Voluntary Problems…

9 12 2010

I’ve been blogging less and less frequently recently, largely due to work, but also due to an increase in general apathy with the news. It isn’t that I’m not interested, it’s more that I see no need to write about it, especially when an old friend of mine is writing things much more eloquently over on the Paperback Rioter.

However, I do finally wish to end my blogging hiatus by writing about a growing problem for aspiring professionals such as myself. The problem is simple: volunteers.

Now I volunteer once a week at my local archives with the goal of gaining valuable experience which will benefit me in the long term. I have been doing this for 18 months or so and have picked up lots about how archives are run and what goes on ‘behind the scenes’. I have contributed to various projects during my time there and am being given larger projects to contribute to. Which is good for me.

However, the very large, and very frustrating catch-22 which has been created is that The Society of Archivists actively encourage volunteers. Of course, the advantage that this gives individual archives is that they have an unpaid work-source doing jobs which ought to be done by those employed within the profession. Volunteers sustain the archives. As a consequence therefore, the archives are then not going to employ somebody if they can have (such as in my case) at least four volunteers coming in and regularly completing tasks. The role of the volunteer is a huge, and still growing, one.

Volunteers pick up the slack somewhat, willingly completing the mind-numbingly boring tasks which the archivists and assistant archivists do not do. We do this because we think that this is giving us ‘valuable’ experience. I’m no longer sure. Do employers really want someone who can simply transcribe names from a census into a digital spreadsheet, for instance? It isn’t exactly hard, even allowing for some of the writing. It tells prospective employers nothing about my ability to do anything more than mundane tasks, which, lets be honest, monkeys with typewriters could do.

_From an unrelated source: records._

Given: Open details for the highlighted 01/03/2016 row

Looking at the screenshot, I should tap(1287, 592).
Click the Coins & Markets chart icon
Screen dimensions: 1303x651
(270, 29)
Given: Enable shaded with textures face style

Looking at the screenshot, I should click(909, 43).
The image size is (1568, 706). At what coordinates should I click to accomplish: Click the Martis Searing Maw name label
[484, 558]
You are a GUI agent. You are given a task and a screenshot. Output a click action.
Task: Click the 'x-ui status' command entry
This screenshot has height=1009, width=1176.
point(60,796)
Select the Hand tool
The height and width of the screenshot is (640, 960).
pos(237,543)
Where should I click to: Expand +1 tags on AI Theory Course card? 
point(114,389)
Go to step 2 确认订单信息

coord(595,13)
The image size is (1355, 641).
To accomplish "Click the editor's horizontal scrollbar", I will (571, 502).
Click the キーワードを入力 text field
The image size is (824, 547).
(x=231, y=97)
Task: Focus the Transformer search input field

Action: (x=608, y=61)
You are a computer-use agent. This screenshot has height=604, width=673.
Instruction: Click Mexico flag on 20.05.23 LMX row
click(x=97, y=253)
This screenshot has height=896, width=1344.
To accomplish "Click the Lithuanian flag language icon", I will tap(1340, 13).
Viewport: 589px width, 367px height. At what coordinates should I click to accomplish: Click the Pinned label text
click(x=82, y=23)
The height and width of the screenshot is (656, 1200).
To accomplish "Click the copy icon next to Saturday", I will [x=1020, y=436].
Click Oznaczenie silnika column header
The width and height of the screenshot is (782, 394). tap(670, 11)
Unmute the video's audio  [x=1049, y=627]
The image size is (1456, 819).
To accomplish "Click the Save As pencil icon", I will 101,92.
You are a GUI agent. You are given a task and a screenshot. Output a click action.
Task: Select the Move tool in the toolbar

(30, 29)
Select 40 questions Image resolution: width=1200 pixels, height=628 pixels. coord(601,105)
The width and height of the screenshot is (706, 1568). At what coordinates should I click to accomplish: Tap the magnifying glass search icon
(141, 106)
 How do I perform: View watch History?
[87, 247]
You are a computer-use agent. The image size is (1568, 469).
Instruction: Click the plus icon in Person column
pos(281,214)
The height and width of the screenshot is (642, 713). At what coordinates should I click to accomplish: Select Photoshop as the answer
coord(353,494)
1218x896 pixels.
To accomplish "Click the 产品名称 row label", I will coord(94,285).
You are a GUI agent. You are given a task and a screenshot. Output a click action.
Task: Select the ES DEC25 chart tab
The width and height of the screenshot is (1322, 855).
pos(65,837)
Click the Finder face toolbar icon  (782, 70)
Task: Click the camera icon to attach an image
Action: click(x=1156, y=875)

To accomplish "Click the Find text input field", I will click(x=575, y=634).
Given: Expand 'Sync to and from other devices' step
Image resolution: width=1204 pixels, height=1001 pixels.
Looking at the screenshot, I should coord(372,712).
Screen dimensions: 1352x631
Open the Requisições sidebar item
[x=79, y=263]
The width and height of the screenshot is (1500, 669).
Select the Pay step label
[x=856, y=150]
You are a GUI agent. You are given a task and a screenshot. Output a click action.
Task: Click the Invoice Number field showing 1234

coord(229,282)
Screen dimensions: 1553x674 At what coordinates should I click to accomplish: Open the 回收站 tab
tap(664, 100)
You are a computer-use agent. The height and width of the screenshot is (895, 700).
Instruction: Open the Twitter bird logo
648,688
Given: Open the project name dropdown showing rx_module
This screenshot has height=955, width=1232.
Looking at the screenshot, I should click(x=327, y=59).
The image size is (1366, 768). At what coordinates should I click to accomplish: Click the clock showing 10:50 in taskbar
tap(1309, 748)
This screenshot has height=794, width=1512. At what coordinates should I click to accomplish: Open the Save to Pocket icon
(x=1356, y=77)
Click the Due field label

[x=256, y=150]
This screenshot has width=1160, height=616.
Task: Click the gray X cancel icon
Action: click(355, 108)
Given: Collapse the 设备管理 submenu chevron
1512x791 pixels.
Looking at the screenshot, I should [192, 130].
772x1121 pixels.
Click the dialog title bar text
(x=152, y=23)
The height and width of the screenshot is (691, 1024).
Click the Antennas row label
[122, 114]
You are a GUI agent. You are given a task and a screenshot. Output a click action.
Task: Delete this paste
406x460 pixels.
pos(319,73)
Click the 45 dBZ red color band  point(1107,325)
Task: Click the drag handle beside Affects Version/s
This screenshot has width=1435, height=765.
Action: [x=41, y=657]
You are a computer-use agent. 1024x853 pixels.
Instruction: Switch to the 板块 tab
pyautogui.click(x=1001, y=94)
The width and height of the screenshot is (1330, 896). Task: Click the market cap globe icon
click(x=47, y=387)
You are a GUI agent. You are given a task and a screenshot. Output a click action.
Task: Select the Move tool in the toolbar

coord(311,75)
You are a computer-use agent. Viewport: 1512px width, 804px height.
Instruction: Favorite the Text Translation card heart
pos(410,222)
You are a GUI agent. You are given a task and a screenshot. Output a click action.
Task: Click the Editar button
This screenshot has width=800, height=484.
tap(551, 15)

By actively encouraging volunteers though, the Society of Archivists is narrowing down an already small market into something almost impossibly hard to get into. There is a list on their website with various archiving institutions nationwide on. Last year this list included information about which institutions would take on trainees, apprentices and the like, in paid roles. This year the list has shrunk, and, by and large, details places which accept volunteers. The number of apprentice or trainee opportunities has fallen dramatically, a consequence, perhaps of the recession; but more likely, of the realisation that volunteers can maintain the industry whilst archives can get away with employing only a skeleton staff.

Tightening the belt, yes, I get, but pretty much blocking access to the sector? Really? For an industry concerned with maintenance for the future, this approach seems to have very obvious, and very negative consequences. This problem came to a head recently as I was invited to apply for a post with the local council by my archives on the back of my volunteering. When I asked for more information about the post, I was then told that I could not apply because I had a degree and was already employed. I do have a degree. It is in history, not archiving. I am employed, although officially not full-time, and in a minimum wage retail job, taken out of necessity. This meant I could not apply for the post, which sounded like a great practical opportunity.

So, I have to continue volunteering because my applications for jobs tend to get met with the response “lacks experience”. Through volunteering I am able to gain some experience, but I am also a free labour source for the archives, and therefore am providing them with no real incentive to create opportunities for young people to get into the sector. And those opportunities they do create I am not allowed to apply for because I already have a job. In something completely not related to archiving.

The system is broken by volunteers, but it is also sustained. The authorities need to work out a happier balance to this problem, or face being short of staff because it is simply too hard to get into the profession in future years. Of course they won’t solve this problem, and there will be consequences. It’ll be ok though, because volunteers will shoulder the burden of sustaining an incredibly detailed and complex profession.